が〜ん,盛大に発熱するやん!
AirPowerが果たせなかった,「どこにでも置ける」「複数台のデバイスを同時に」という充電の夢を果たした「NOMAD Base Station Pro」。
前回は,「好きな場所に,最大3台まで」という条件をしっかりと満たすことを確かめました。
さあ,後はこれまでのQi充電マットでの最大の何巻である「発熱」です。
気にしすぎ…と言われるかもしれませんが,どうも嫌なんです。満充電になっているのに加熱が止まらず,デバイス本体が熱々状態になっているのが…。
ケーブル充電であれば,満充電後の過充電は抑えられ,当然本体が熱くなることもないわけで…。
この不満点に,「MagSafe」はある程度満足のいく「解答」を出してくれています。

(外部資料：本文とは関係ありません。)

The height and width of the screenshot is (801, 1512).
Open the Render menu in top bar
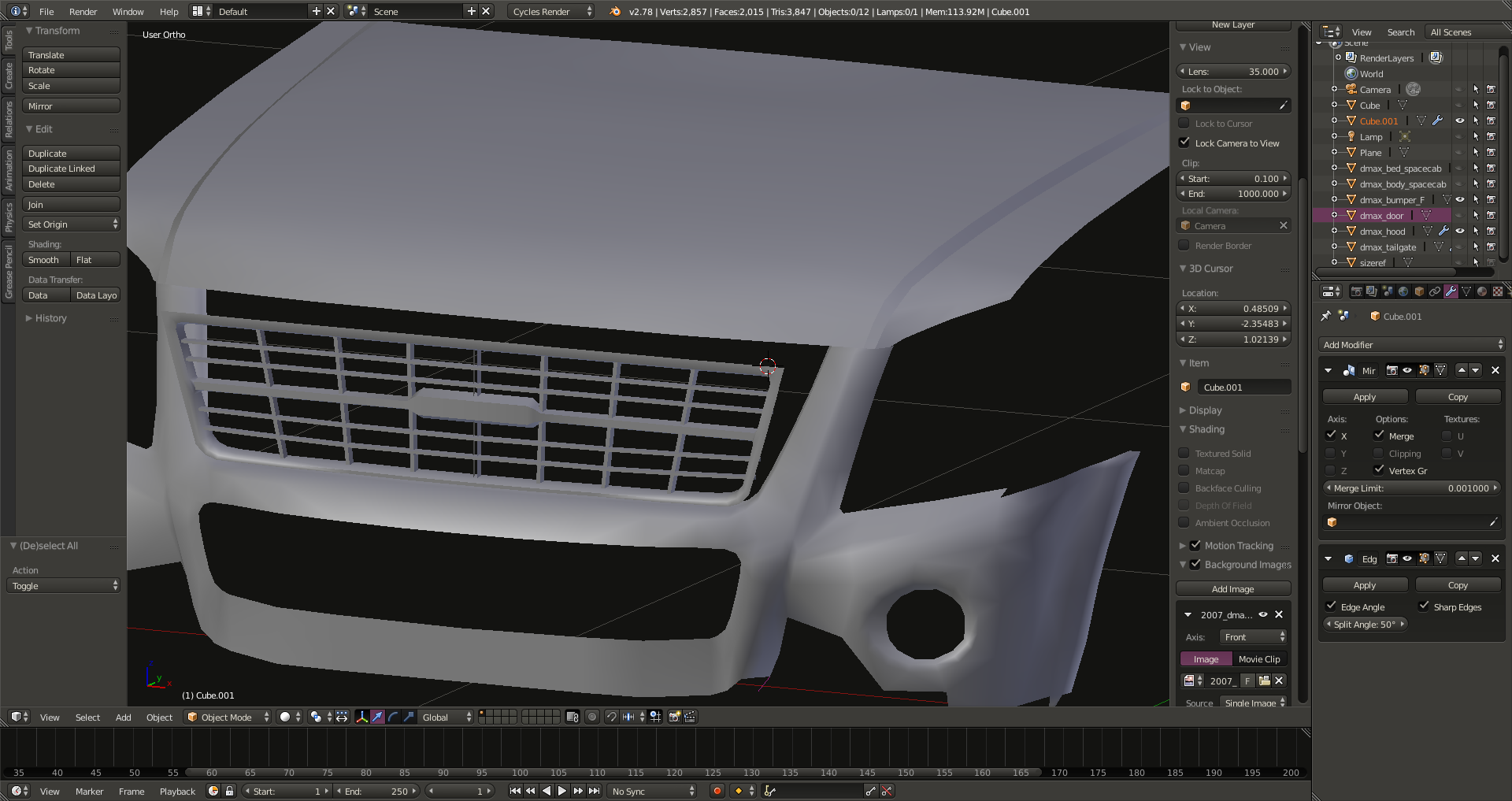83,12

これまでに試したQi充電マットよりは,明らかに発熱具合が穏やか。
今回の「NOMAD Base Station Pro」には,当然MagSafeと同等か,それ以上の期待を込めていました。
しかし…。
結果は…。
しっかり発熱するやん!
売りの「パワーコイルマトリックス」の意義とは?
この「NOMAD Base Station Pro」の充電における最大の売りは,「デバイスの充電部分をAIが感知し,周辺にある小型コイルが共同して「仮想の電磁場」(スイートスポット)を作成する」というパワーコイルマトリックス。

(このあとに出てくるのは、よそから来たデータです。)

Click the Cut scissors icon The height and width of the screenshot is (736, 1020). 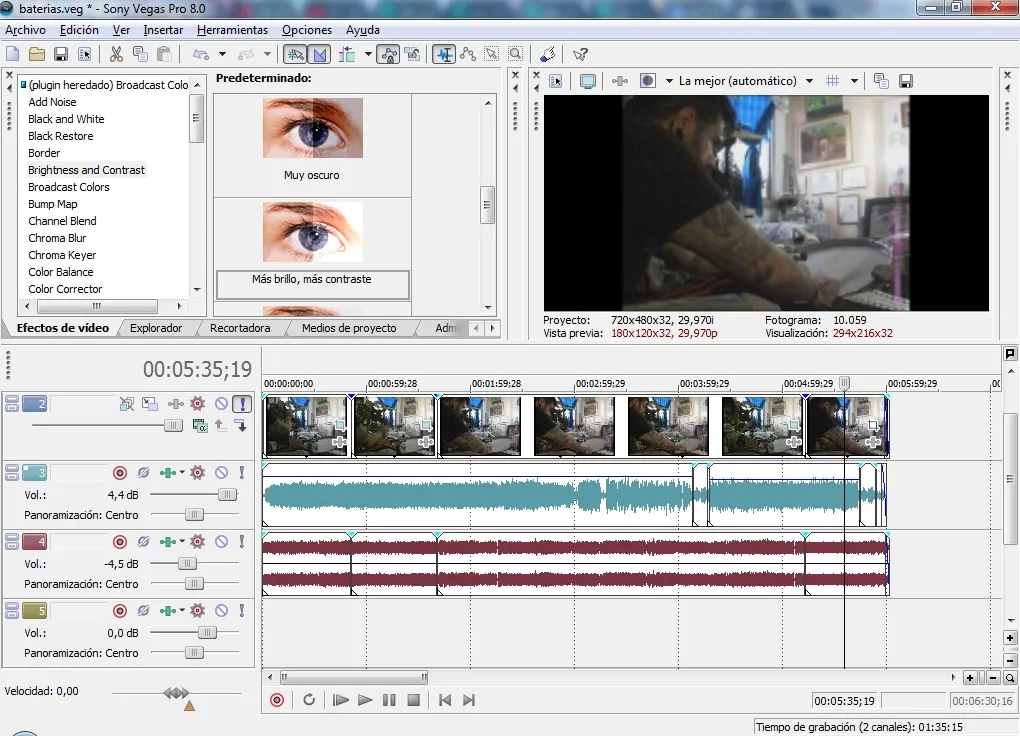pyautogui.click(x=117, y=54)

つまり,周辺のコイル全体が作動するのではなく,充電に適切な「スイートスポット」をAIの力によって仮想的に作成することで,効率的に充電するとともに,発熱を抑えようという考え方です。
しかし,実際に「NOMAD Base Station Pro」で充電を行ってみると,マット上の結構な広範囲が加熱していることが確認できました。「スイートスポット」といいながら,この過熱ぶりが限定的ではなく,広範囲に及んでいるようです。
また,発熱量がかなり大きく,本体裏側まで結構な熱を帯びていました。
製品の解説では,「発熱量を抑えた」という文言もあるのですが,実際は期待はずれ。これではマット全体に熱が広がり,充電仕様とするデバイス全体を温めてしまいます。

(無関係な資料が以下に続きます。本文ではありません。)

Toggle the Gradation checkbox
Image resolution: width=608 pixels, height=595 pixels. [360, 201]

冬に差し掛かったこの時期,アルミで覆われた通常時の本体は,実にひんやりとしています。しかし,充電時や充電後に触ってみると,がっかりすることになります。
さらに…。
「満充電後も加熱され続ける」という,Qi充電マットの最大の欠点が全く克服されておりません。充電中の加熱であれば,ある程度納得できるわけですが,本製品も,これまでの多くのQi充電マット同様,マット上にデバイスが載っている限り延々と一定量の加熱が続いてしまうタイプのようです。
これが嫌なんですよね。特に私のように就寝中に充電するユーザーからすると,満充電後のかなりの時間,加熱され続けてしまうことになります。
「満充電」を感知したら,作成した仮想電磁場を解除するという構造にはできないものなのでしょうか?
そのための「AI活用」なのでは…?
「MagSafe」の有効ぶりを再認識!
本製品は,ファームウェアアップデートによって機能を充実させていくことができるという特徴をもっています。
よって,この問題が今後解決される可能性がないわけではありませんが,この「発熱」「満充電感知」という件に関しては,Qi充電マットの「本質」的な部分であり,ファームウェアアップデートで対応できる代物ではないと考えます。
だとすれば…。
「NOMAD Base Station Pro」の「どこにおいても…」という利便性をとるか,「MagSafe」の発熱を抑えた充電をとるか…という二者択一を迫られますね。
現状であれば,私は「MagSafe」をとります。
朝起きたときに,熱くなったiPhoneを手にするのがどうしても堪えられません。
「MagSafe」の満充電後の処理に関して技術的なことは全く分かりませんが,本体の小ささが影響しているのかな…とも考えます。あの小さい筐体の中に画期的な技術が投入されているようにも思えませんので…。
「NOMAD Base Station Pro」のような大きめのサイズのQi充電マットでは,どうしてもコイルの影響がデバイス本体全体に影響しますが,「MagSafe」はiPhone本体の中央部だけあてがうタイプ。本体の発熱がiPhone本体に及ぼす影響が抑えられるということなのでしょうか?
だとすれば,「どこに置いても」というタイプの充電マットで発熱を抑えること自体が難しいことで,小型で背面に貼り付けるという選択をしたAppleの考え方が「発熱を抑える」ためにはふさわしかったということになりますね。
装着の手間暇や,レザーケースに円形の跡が付くといった欠点も明確に存在する「MagSafe」ですが,「充電」という本質においては,勝っている部分があるということなのかもしれません。